Once more with feeling at the Edinburgh Fringe
The comedy strand at this year’s Edinburgh Fringe has swelled, but it’s leavened with plenty of poignancy and a sense of hope
‘The gift of feeling” is something Mark Thomas ends up giving his difficult father in Bravo Figaro! at the Traverse Theatre, and it is something he passes on to the audience, at a time when there is raw acknowledgment of the brokenness of things: families, the heart, economy, the mind, society. This is a heartening development in a time when there are discussions about whether the Edinburgh Fringe has become too commercialised. Stewart Lee, writing for the Guardian a few weeks ago, recalled his first time at the festival in 1987, sleeping in a church hall with no running water but nourished by the “jokes, experimental theatre, and a lot of fried food”, and suggested that the swelling of the comedy strand has strangled the spirit of the Fringe, reflecting the “cultural bankruptcy of late capitalism”. Yet he ends his essay by insisting that “the spirit” is still there, you just need to look harder.
There is an Irish presence: established comics such as the ever-creative David O’Doherty, and those who have been gaining some attention over the last few years, such as Abandoman and Foil, Arms Hog. There are also two different explorations of Irish dance: the pop-culture influenced Up and Over It and the National Folk Theatre of Ireland’s What the Folk!. There’s also Donal O’Kelly’s solo play Joyced! (performed by his daughter Katie), and Barry McGovern reprising his performance in Watt, the distillation of Beckett’s novel, at the International Festival. There are those who have left Ireland but whom Ireland has never left – something that came to mind when watching Sean Hughes’s show Life Becomes Noises, about his late father, which flits between moving and madcap, with his sense of grief punctuated with moments of whimsy, most notably involving a politically incorrect stuffed elephant named Jonjo.

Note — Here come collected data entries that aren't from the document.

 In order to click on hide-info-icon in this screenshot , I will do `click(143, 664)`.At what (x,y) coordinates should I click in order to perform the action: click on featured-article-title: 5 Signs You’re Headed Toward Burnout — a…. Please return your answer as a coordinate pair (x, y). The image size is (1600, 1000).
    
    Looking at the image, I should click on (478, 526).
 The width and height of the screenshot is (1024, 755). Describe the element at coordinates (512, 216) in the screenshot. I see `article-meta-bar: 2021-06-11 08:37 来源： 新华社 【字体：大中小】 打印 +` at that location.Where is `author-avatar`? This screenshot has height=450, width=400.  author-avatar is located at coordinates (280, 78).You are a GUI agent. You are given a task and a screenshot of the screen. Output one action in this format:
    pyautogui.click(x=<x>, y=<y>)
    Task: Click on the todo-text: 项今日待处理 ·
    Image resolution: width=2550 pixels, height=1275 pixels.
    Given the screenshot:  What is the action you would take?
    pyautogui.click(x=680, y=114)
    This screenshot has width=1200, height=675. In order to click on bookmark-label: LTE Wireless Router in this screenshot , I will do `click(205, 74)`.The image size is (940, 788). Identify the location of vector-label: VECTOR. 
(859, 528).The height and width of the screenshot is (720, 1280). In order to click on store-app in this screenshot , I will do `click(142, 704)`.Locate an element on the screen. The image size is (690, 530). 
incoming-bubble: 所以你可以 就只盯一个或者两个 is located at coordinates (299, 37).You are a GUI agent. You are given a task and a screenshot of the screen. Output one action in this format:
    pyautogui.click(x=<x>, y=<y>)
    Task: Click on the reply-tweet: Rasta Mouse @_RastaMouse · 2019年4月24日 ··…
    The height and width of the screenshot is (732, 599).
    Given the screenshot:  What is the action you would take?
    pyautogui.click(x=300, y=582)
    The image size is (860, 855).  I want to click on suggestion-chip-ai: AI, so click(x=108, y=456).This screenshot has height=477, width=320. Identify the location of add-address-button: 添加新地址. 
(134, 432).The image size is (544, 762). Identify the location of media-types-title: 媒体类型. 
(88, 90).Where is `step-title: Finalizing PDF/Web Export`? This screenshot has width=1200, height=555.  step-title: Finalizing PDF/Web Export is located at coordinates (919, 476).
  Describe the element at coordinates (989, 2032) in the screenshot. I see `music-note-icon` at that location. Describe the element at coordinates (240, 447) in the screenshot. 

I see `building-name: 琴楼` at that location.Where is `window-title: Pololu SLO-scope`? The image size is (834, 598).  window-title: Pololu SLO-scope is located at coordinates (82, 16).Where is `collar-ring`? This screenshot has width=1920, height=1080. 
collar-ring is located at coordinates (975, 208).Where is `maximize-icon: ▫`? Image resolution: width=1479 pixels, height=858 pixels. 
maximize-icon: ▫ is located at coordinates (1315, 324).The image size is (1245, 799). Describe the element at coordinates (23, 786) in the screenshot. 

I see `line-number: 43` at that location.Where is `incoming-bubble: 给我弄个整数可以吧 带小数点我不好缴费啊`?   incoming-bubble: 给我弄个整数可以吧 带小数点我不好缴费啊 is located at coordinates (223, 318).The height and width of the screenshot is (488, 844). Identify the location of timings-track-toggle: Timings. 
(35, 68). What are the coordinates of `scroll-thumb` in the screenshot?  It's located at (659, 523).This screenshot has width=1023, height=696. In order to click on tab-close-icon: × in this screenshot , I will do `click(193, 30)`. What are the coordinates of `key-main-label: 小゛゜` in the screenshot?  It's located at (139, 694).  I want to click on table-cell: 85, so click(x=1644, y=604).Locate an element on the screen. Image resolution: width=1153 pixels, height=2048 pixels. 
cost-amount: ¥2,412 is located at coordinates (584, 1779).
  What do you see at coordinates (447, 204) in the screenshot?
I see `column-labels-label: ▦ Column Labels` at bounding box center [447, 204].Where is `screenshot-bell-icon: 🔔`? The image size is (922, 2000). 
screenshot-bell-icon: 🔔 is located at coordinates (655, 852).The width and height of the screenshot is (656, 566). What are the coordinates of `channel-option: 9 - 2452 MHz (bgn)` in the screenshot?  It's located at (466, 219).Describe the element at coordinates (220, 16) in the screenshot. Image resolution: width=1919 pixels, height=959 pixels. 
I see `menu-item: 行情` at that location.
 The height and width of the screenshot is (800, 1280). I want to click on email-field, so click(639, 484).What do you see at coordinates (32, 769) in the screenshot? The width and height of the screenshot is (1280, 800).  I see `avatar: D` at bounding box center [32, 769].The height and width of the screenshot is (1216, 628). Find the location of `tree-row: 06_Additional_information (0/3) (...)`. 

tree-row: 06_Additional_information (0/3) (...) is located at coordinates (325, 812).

Loss is a definite theme this year, but there is redemption to be gained. While some venues, such as the much-loved Forest Café, have gone (though set to return), other imaginative spaces are being used (Arthur’s Seat, for example), and there is a dialogue between older and newer traditions. The Underbelly is showcasing new writing in a project with the Old Vic and Ideas Tap, and the Traverse’s programme is probably the most eclectic – there are so many beacons of imagination.
Mark Thomas’s show, a Fringe First winner, is an elegant, earthy portrayal of his father, a working-class builder, Tory supporter and opera lover – a complex personality that Thomas has learned to live around. The personal becomes the political in another Fringe First winner, All That is Wrong, from Belgium’s Ontroerend Goed company, the final part of their trilogy. It centres around an 18-year-old girl (Koba Ryckewaert) exploring life as a young person in today’s affronting, conflicted world, where information is more accessible, but overwhelming. There is a sense of freefall, captured in her feverish spirit, which wants to coalesce meaning and action, recalling Hans Weingartner’s 2004 film The Edukators. Blackboards, laptops and projectors – old and new ways of communicating – meld to make a poetic point about the usefulness and uselessness of technology: nothing is useful unless it advances deeper human understanding. It is exciting theatre, because it reminds us to reappraise certain received wisdoms.
This is also at the core of Daniel Kitson’s show As of 1.52pm GMT on Friday April 27th 2012, This Show has No Title, which is deeply wrought, involving a narrative about an endearing elderly hospital patient, Maximilian Cathcart, and his nurse, Connie, folding into other narratives like treacle, revealing poignant human truths along the way. Kitson is possibly the best comic in the world, but beyond that, he is an acutely reflective writer, more concerned with challenging his own limitations. This is a play within a play within a play that isn’t really a play, more a presentation on loneliness, truth and the epic nature of ordinary lives.